### RECORD EXCERPTS
————

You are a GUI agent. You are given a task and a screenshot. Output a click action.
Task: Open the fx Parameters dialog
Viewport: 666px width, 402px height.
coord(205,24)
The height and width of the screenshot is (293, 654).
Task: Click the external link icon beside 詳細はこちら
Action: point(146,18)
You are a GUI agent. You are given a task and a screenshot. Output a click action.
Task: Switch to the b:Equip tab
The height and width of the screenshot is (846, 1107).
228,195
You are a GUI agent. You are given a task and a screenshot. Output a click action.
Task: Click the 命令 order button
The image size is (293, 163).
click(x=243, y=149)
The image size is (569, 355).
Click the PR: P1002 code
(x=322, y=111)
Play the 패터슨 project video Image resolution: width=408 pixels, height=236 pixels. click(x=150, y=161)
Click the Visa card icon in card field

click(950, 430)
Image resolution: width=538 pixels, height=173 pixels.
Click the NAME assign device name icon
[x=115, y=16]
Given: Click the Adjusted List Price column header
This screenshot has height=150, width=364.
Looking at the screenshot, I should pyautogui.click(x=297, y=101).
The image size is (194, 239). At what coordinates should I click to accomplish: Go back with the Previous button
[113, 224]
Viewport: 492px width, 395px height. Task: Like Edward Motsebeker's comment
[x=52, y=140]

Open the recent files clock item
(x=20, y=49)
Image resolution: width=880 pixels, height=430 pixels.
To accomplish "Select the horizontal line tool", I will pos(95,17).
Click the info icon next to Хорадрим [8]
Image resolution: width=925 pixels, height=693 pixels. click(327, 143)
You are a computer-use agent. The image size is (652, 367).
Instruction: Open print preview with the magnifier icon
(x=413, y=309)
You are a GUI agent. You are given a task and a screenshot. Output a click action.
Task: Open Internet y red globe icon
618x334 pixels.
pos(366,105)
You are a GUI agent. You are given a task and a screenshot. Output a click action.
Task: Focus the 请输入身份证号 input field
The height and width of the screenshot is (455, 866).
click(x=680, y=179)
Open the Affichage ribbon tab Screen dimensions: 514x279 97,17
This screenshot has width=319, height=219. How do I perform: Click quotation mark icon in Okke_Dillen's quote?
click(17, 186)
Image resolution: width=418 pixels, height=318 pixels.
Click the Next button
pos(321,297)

————

### WHAT TO DO
Output the full set of entries exactly as they were given.

### FINISHED EXERCISE
You are a GUI agent. You are given a task and a screenshot. Output a click action.
Task: Open the fx Parameters dialog
Viewport: 666px width, 402px height.
coord(205,24)
The height and width of the screenshot is (293, 654).
Task: Click the external link icon beside 詳細はこちら
Action: point(146,18)
You are a GUI agent. You are given a task and a screenshot. Output a click action.
Task: Switch to the b:Equip tab
The height and width of the screenshot is (846, 1107).
228,195
You are a GUI agent. You are given a task and a screenshot. Output a click action.
Task: Click the 命令 order button
The image size is (293, 163).
click(x=243, y=149)
The image size is (569, 355).
Click the PR: P1002 code
(x=322, y=111)
Play the 패터슨 project video Image resolution: width=408 pixels, height=236 pixels. click(x=150, y=161)
Click the Visa card icon in card field

click(950, 430)
Image resolution: width=538 pixels, height=173 pixels.
Click the NAME assign device name icon
[x=115, y=16]
Given: Click the Adjusted List Price column header
This screenshot has height=150, width=364.
Looking at the screenshot, I should pyautogui.click(x=297, y=101).
The image size is (194, 239). At what coordinates should I click to accomplish: Go back with the Previous button
[113, 224]
Viewport: 492px width, 395px height. Task: Like Edward Motsebeker's comment
[x=52, y=140]

Open the recent files clock item
(x=20, y=49)
Image resolution: width=880 pixels, height=430 pixels.
To accomplish "Select the horizontal line tool", I will pos(95,17).
Click the info icon next to Хорадрим [8]
Image resolution: width=925 pixels, height=693 pixels. click(327, 143)
You are a computer-use agent. The image size is (652, 367).
Instruction: Open print preview with the magnifier icon
(x=413, y=309)
You are a GUI agent. You are given a task and a screenshot. Output a click action.
Task: Open Internet y red globe icon
618x334 pixels.
pos(366,105)
You are a GUI agent. You are given a task and a screenshot. Output a click action.
Task: Focus the 请输入身份证号 input field
The height and width of the screenshot is (455, 866).
click(x=680, y=179)
Open the Affichage ribbon tab Screen dimensions: 514x279 97,17
This screenshot has width=319, height=219. How do I perform: Click quotation mark icon in Okke_Dillen's quote?
click(17, 186)
Image resolution: width=418 pixels, height=318 pixels.
Click the Next button
pos(321,297)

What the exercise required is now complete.